### [Dataset excerpts]
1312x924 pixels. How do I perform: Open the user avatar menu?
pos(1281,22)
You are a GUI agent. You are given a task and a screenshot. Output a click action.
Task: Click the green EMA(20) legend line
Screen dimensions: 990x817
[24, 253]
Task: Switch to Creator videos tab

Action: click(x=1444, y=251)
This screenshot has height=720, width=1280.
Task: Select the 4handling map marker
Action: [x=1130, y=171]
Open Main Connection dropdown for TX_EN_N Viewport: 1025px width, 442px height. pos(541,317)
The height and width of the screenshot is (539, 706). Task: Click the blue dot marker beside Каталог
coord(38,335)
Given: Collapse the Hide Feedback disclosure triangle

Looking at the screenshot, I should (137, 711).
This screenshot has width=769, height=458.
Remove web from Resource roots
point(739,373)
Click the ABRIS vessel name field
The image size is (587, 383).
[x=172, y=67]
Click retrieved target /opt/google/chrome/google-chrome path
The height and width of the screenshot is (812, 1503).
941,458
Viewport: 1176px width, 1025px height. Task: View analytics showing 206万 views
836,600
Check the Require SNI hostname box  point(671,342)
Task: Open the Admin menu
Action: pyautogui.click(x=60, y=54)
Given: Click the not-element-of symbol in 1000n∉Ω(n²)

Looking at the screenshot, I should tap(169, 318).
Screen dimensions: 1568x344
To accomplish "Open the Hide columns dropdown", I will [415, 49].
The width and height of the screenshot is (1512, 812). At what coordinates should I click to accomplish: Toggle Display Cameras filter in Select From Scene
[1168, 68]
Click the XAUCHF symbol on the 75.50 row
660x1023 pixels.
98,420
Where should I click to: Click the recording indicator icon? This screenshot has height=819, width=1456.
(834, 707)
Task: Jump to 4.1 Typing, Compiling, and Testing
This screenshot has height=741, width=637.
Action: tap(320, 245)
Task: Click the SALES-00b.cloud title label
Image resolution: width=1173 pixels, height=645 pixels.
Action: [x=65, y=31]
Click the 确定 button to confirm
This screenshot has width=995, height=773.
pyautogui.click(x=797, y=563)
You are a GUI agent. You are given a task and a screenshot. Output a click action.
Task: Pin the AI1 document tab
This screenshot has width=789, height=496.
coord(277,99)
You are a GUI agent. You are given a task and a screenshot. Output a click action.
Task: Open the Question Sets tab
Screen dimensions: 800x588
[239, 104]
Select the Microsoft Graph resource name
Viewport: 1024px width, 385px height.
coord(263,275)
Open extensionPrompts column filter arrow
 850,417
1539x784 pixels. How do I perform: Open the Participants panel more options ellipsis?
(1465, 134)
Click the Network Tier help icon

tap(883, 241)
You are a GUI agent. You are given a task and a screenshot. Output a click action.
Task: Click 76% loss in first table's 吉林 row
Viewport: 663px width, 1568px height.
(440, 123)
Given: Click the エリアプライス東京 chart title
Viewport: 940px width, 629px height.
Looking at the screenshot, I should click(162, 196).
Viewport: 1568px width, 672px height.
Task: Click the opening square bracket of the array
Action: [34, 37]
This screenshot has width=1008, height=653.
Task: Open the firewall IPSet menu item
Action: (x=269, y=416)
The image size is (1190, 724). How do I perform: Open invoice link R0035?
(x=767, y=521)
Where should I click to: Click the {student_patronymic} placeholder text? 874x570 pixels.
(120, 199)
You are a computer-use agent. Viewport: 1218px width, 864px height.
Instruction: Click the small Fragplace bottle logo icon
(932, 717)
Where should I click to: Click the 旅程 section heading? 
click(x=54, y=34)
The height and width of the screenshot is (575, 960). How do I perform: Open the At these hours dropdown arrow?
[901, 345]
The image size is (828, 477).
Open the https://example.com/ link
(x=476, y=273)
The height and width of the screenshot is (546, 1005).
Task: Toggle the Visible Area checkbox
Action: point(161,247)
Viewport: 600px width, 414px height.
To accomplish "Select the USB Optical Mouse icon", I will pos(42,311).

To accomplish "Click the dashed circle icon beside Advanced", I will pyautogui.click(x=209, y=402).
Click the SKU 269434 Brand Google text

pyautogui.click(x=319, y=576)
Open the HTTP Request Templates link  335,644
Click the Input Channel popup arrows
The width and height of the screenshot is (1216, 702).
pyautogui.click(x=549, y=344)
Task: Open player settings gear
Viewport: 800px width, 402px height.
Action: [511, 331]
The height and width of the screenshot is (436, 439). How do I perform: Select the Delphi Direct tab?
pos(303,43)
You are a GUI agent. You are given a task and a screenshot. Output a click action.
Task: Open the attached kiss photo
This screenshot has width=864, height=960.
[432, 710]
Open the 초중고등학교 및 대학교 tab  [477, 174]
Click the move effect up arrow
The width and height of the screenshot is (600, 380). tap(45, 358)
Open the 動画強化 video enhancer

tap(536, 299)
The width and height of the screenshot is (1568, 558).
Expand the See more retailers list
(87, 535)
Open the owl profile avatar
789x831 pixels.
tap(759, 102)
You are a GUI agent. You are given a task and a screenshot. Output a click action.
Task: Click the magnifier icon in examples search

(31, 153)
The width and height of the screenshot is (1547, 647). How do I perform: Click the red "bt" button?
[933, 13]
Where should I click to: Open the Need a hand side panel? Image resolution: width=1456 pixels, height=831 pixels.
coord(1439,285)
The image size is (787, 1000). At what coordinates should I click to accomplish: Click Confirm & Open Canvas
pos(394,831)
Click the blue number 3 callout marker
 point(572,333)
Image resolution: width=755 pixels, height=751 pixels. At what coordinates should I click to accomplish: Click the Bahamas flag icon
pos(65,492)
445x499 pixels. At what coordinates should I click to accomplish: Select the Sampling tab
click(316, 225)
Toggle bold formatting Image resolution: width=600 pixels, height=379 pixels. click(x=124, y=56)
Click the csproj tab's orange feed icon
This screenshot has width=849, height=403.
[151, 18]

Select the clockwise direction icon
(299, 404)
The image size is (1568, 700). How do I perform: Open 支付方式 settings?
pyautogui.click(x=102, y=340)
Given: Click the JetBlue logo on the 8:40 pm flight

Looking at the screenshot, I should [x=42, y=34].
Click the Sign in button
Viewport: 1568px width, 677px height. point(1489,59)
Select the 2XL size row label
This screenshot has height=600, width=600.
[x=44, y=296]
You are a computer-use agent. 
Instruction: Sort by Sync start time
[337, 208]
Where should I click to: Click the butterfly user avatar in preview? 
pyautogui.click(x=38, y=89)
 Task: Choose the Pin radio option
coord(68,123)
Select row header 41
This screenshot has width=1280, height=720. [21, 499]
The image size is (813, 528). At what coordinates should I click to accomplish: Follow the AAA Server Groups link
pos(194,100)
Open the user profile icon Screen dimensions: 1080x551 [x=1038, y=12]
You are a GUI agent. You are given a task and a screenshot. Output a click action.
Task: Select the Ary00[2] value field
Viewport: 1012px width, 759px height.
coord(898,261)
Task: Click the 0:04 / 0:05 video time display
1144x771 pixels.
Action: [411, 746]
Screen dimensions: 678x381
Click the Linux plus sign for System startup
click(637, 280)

### [What you should do]
Show each line of the listing that holds the string "computer".

### [Worked solution]
You are a computer-use agent. Viewport: 1218px width, 864px height.
You are a computer-use agent. 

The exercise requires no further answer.